Follicular tonsillitis is an infection of the two bean-sized pieces of lymphatic tissue known as the tonsils. As part of the immune system, the tonsils sit at the back of the throat on either side of the tongue and filter incoming viruses and bacteria. If they become infected, a person will experience typical cold symptoms such as sore throat, chills, and fever. Viral tonsillitis usually goes away by itself in 4-10 days, but bacterial follicular tonsillitis may be treated with antibiotics; chronic recurrent tonsillitis may require a tonsillectomy. Complications of this type tonsillitis may include dehydration and kidney failure resulting from an inability to swallow, blocked airways due to swelling, an abscess, or Lemierre's syndrome.
The tonsils are the part of the immune system responsible for filtering out viruses and bacteria that enter the body through the nose and mouth. Some of the viruses may include adenovirus, rhinovirus, or influenza. Group A beta-hemolytic streptococcus, or strep, is likely to be the culprit of a bacterial infection of the tonsils. Staphylococcus aureaus, diptheria, syphilis, and streptococcus pneumoniae are other bacteria that can cause tonsillitis.
The white blood cells, which are also part of the immune system, begin to defend the body by attacking the viruses or bacteria. During the attack, the body may develop a fever and sore throat, a stiff or swollen neck, headache, chills, body aches, and/or a cough. Tonsils may become red and swollen and often have small white or yellow spots or patches on them. It may be difficult for the patient to swallow or breathe due to throat pain and sinus congestion.
Most of the time, viral tonsillitis resolves itself within 10 days of symptom onset. Antibiotics do not kill viruses so they will seldom be prescribed for viral tonsillitis. In cases of bacterial follicular tonsillitis, antibiotics may be prescribed. Sometimes a person will have repeated incidents of tonsillitis and may need to have his tonsils removed surgically. Untreated tonsillitis may lead to a strep-related pediatric autoimmune neuropsychiatric disorder.

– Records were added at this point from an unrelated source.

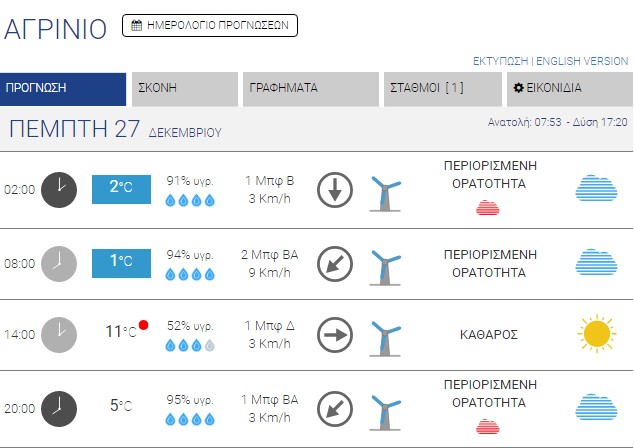Click the ΠΕΜΠΤΗ 27 date heading
The height and width of the screenshot is (448, 634).
point(74,129)
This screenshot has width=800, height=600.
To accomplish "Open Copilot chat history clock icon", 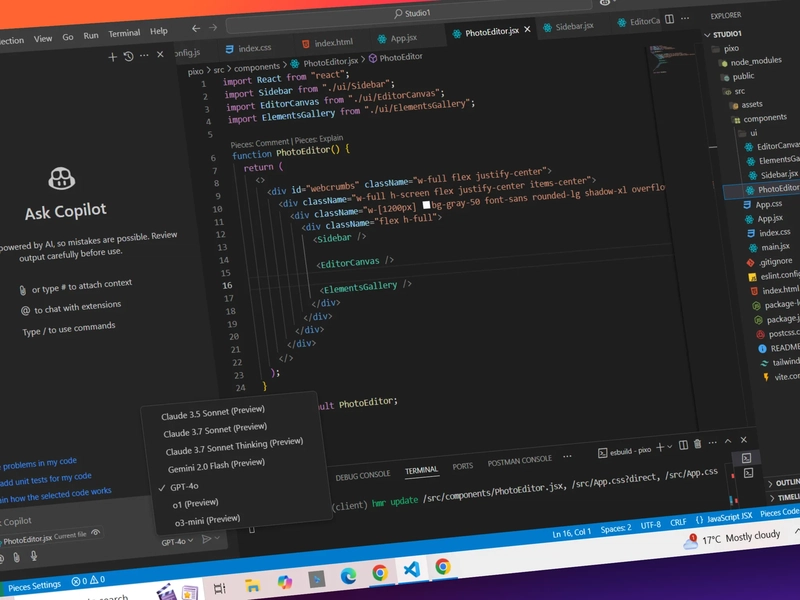I will [129, 56].
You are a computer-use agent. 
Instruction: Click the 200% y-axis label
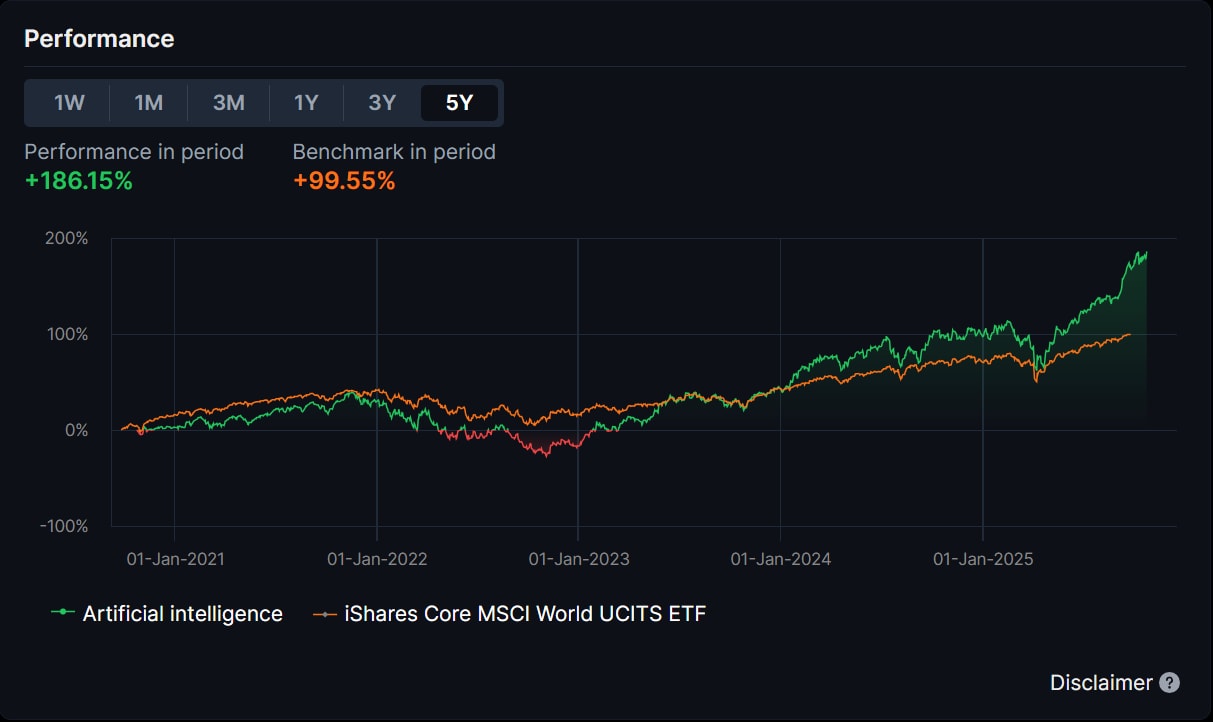click(68, 239)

A doctor may suggest comfort measures if the follicular tonsillitis is viral or until the antibiotics begin to take effect. Drinking warm tea and gargling with warm salt water may be recommended to ease sore throat pain. Over-the-counter pain medicine, such as acetaminophen or a nonsteroidal anti-inflammatory, may also help. Aspirin should not be taken by anyone under 20 years old because Reye's syndrome could develop. Additional rest may be encouraged.
Complications of follicular tonsillitis may occur on rare occasions. If swallowing is too difficult, dehydration may result. An inflamed airway may make breathing difficult. A few days after the onset of this tonsillitis, a peritonsillar abscess may form next to one or both of the tonsils. The internal jugular vein may also become infected, which can lead to the formation of a pocket of pus near the tonsils, causing septicemia, or Lemierre's syndrome. These complications rarely occur if the tonsillitis is treated appropriately.